QUOTED TEXT —
━━━

The boots are in the halls

When I heard that ICE’s funding was increased so dramatically, I couldn’t just do nothing. You know they target people who *attend* all their immigration hearings, don’t you? Target people trying to do everything right. Why might they want people to behave in unlawful ways? Every possible answer is bone-chilling.

The vast majority of ICE arrestees this year have no criminal records. There are no official repercussions for anyone involved if U.S. citizens are arrested. (Which is illegal.) The administration has set indiscriminate arrest quotas. If you were me, with a seat on the local board, how many of your constituents would have to be taken by masked men for you to try to do something?

Speaking of my board seat: After searching for a place to live in Hartford for about nine months, my partner and I found a house in Lebanon. So we’re moving end of July, and I’m reluctantly leaving the board. As usual, I write here only as myself and certainly don’t speak for the board or town.

For the last meeting where I have a vote—Tuesday July 22—I have proposed a simple ordinance to ban any kind of secret police in Hartford: where you don’t know who’s carrying you away. To be clear: the Hartford PD haven’t been doing this. But ICE have been elsewhere, and the board should make clear they’re not welcome to do it here.

With total anonymity on the table—as it is currently—you might sit at brunch near an ICE agent, in civilian clothes, unaware that just the night before, he fed a small Hartford family into a bureaucratic nightmare that ends in a foreign labor camp from which there is literally no return. And he knew that would be the result. The ICE staffer smiles in your direction. You smile back.

This kind of experience defined life in Nazi Germany. No longer do you have to wonder what that place was like.

For those who watch the board deliberate on Tuesday: don’t let board members you support say they like the general idea but still vote against it locally, on a technicality like “it’s better as a state issue.” That’s precisely the bad-faith argument politicians have been using on abortion (and gun control, gay marriage, etc) for decades. It’s a deflection by powerful people who think you’re naive enough to buy it. I hope you don’t.

In case any board member claims they wanted a bigger “coalition,” or a longer “process” by which this came about… I urge you to remember Nazi jurist Carl Schmitt, who gloated that you can dismantle a democracy in front of a liberal’s face piece by piece, and all they’ll do is convene breakout sessions and committee meetings ‘til the boots are in the halls. I urge you to tell the board the *right* decision is simply the one with the right outcome. If the idea is good “on the merits,” then it deserves support no matter the venue, or list of co-sponsors.

As Matthew E. Cochran said, “If you sit down to play a game of chess and your opponent punches you in the face, you’re not going to prevail by getting better at chess.” Now is the time to throw everything at the wall and see what sticks. (Technically, that time was long ago, but it is certainly now.)

In the original draft of the ordinance I proposed, the exception for absolutely necessary undercover work was somewhat unclear. So I am posting below a version where that paragraph is slightly amended. I will offer this amendment for consideration at the meeting.

━━━

Click-target data
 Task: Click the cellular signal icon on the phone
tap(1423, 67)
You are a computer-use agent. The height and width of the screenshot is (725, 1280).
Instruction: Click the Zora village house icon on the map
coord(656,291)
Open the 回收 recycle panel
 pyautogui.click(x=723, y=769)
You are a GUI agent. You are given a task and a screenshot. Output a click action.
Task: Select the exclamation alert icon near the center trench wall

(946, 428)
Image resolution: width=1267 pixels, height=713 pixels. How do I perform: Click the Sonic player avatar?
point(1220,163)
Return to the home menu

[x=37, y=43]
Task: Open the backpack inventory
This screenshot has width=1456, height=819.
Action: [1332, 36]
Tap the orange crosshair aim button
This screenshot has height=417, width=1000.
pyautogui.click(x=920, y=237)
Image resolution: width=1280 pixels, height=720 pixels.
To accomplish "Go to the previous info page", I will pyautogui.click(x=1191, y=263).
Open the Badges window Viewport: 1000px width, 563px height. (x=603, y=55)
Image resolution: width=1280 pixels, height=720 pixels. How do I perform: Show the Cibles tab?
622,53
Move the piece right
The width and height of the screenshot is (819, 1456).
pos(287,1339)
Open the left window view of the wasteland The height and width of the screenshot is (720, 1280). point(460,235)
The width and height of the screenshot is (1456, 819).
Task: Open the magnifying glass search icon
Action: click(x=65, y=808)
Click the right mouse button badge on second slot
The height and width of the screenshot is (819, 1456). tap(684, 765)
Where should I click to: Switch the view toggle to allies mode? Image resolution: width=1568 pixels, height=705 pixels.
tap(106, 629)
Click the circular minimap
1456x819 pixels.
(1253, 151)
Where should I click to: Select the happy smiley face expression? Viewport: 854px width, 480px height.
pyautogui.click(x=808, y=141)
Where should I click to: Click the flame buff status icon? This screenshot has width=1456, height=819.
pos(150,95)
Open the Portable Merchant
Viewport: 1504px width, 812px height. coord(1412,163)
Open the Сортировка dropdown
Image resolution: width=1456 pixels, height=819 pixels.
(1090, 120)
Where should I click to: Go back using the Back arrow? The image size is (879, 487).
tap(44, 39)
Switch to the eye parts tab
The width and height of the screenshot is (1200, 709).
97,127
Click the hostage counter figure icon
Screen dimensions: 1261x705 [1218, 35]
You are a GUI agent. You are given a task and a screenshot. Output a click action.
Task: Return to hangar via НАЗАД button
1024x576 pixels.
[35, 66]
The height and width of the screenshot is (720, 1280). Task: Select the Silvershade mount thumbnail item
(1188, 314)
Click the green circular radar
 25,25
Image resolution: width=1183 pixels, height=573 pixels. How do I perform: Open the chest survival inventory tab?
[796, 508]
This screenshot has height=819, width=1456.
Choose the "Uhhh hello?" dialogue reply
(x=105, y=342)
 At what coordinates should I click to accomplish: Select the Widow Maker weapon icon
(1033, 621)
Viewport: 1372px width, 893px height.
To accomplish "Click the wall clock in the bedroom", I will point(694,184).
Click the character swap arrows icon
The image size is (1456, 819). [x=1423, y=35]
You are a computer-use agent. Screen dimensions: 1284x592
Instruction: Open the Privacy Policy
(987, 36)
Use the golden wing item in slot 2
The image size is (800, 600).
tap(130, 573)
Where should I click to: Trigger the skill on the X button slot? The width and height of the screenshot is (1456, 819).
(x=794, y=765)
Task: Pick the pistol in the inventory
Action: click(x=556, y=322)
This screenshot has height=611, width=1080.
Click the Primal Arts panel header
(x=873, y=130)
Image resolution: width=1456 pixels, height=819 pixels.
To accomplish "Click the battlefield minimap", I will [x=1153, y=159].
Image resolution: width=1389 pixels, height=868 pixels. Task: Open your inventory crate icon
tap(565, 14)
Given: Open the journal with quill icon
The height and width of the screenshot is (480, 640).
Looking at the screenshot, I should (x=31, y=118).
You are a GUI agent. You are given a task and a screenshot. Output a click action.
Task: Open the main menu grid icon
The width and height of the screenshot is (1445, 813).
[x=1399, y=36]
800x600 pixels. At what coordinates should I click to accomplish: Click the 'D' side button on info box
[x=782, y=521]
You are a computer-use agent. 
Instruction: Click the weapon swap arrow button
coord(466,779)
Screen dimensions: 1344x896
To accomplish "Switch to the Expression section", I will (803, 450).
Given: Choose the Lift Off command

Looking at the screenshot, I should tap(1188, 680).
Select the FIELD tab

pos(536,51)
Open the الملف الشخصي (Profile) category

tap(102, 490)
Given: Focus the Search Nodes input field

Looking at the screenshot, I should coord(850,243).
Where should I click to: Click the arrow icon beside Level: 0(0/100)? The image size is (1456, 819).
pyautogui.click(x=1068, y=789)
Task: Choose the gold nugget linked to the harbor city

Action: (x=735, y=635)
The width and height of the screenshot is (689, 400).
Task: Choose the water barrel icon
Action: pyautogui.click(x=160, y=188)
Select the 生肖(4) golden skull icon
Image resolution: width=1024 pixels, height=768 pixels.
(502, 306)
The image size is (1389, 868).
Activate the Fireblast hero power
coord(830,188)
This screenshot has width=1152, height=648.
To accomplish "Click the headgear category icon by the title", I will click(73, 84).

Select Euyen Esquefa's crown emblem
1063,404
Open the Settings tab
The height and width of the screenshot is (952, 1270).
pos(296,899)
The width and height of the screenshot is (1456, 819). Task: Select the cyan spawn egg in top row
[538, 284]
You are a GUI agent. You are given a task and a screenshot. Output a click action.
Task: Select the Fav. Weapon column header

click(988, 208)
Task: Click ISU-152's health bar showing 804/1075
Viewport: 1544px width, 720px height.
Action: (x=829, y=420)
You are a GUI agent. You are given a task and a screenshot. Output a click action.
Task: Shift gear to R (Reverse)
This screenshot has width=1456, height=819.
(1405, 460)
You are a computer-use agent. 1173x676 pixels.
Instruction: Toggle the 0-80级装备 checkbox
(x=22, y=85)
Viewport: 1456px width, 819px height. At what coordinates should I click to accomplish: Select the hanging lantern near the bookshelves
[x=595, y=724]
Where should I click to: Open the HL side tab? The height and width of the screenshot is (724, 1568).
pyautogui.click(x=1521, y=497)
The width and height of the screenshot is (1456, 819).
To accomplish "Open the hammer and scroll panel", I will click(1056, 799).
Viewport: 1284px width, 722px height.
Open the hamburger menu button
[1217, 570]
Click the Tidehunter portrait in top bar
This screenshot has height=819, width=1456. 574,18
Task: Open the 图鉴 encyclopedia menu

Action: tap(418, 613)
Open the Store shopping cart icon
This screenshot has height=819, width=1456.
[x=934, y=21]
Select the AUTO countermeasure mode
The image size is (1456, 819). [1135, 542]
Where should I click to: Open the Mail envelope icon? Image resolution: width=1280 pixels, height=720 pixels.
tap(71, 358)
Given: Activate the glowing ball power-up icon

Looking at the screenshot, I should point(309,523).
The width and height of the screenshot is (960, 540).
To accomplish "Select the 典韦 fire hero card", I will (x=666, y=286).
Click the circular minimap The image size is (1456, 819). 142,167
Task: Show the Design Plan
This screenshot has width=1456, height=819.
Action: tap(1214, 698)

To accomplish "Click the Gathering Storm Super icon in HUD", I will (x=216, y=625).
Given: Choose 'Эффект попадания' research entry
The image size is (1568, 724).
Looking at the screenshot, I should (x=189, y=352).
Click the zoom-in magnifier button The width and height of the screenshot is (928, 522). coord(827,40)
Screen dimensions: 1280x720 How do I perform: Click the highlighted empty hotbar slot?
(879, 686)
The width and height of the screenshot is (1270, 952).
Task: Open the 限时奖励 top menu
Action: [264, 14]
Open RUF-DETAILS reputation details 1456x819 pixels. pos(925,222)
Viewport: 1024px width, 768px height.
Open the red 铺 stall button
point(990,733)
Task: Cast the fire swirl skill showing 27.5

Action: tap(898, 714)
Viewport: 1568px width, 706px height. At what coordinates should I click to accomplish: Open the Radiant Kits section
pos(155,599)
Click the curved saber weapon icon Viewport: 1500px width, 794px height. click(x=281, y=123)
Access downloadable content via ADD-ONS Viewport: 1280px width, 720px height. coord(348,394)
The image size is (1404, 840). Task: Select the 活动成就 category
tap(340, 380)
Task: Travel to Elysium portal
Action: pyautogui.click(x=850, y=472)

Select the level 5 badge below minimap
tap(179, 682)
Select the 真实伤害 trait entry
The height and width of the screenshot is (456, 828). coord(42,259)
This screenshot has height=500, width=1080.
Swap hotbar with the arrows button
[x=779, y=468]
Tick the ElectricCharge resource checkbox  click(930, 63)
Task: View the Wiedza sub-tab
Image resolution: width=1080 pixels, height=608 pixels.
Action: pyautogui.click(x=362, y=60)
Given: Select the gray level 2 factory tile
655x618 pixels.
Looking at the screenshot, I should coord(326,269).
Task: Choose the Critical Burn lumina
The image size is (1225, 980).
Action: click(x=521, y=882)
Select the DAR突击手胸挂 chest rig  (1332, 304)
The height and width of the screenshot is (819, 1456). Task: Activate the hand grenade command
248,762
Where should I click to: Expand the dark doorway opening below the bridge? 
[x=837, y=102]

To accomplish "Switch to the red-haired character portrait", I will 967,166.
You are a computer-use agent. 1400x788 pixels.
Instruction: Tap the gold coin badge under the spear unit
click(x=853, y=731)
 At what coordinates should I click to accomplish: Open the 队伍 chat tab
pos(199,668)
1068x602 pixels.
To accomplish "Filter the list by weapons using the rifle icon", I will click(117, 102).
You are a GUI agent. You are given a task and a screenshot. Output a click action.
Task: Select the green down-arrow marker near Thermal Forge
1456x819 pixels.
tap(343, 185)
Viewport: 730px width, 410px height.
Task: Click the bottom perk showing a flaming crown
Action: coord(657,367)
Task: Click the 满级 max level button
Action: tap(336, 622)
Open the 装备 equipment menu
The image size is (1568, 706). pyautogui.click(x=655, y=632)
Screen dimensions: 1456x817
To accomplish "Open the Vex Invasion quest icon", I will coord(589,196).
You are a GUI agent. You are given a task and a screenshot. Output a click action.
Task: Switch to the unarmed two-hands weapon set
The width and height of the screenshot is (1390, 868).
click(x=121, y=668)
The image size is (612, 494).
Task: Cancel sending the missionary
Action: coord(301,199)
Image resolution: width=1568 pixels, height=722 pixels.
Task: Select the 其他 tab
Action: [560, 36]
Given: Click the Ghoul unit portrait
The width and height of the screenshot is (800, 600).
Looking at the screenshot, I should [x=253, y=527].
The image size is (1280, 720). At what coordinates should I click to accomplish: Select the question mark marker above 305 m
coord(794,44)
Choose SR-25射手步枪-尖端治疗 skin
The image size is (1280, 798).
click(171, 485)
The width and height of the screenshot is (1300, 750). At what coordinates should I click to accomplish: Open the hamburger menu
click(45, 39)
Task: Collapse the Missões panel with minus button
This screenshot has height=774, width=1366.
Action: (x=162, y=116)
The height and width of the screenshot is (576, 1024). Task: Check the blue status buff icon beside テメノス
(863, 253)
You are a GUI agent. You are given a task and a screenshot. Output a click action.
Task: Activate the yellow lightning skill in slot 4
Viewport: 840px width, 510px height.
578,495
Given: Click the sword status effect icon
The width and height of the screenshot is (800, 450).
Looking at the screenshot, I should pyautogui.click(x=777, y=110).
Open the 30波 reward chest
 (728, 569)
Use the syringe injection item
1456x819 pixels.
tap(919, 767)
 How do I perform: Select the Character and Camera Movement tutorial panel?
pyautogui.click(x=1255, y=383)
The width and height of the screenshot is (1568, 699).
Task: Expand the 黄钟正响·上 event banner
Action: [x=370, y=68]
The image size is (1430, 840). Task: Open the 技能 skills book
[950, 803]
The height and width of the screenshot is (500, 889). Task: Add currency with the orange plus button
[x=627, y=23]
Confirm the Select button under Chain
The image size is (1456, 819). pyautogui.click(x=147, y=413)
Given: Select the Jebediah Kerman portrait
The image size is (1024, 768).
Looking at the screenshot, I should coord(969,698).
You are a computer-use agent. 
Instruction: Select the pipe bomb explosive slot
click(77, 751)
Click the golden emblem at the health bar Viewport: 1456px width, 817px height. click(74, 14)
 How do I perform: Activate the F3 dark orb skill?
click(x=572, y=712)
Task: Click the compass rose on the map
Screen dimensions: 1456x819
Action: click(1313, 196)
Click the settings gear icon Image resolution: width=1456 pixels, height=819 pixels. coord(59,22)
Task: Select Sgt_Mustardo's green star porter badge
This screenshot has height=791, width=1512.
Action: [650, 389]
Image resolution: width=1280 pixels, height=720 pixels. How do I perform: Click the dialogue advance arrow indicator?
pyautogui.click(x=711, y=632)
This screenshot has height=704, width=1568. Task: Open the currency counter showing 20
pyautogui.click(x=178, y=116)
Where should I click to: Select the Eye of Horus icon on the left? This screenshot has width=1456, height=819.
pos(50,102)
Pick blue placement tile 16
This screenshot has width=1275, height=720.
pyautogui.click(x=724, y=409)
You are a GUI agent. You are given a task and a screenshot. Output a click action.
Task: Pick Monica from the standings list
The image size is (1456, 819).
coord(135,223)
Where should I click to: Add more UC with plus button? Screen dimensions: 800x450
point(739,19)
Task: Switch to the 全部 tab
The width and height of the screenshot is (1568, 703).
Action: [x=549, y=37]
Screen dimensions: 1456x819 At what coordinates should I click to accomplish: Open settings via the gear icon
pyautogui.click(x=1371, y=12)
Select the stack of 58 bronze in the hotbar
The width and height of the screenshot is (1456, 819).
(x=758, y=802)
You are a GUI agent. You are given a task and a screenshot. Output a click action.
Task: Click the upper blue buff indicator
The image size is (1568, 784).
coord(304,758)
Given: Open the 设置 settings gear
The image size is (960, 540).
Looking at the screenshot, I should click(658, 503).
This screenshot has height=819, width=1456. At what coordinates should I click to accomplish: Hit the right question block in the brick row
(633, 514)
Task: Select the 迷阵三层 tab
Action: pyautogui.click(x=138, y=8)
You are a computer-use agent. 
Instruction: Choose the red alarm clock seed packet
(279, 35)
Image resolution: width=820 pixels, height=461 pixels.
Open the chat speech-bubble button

━━━

WHAT YOU WILL DO — Reproduce the passage of the post on the proposed secret-police ban verbatim, from "The boots are in the halls" up to and including "answer is bone-chilling.".

OUTPUT FOR THIS EXERCISE —
The boots are in the halls

When I heard that ICE’s funding was increased so dramatically, I couldn’t just do nothing. You know they target people who *attend* all their immigration hearings, don’t you? Target people trying to do everything right. Why might they want people to behave in unlawful ways? Every possible answer is bone-chilling.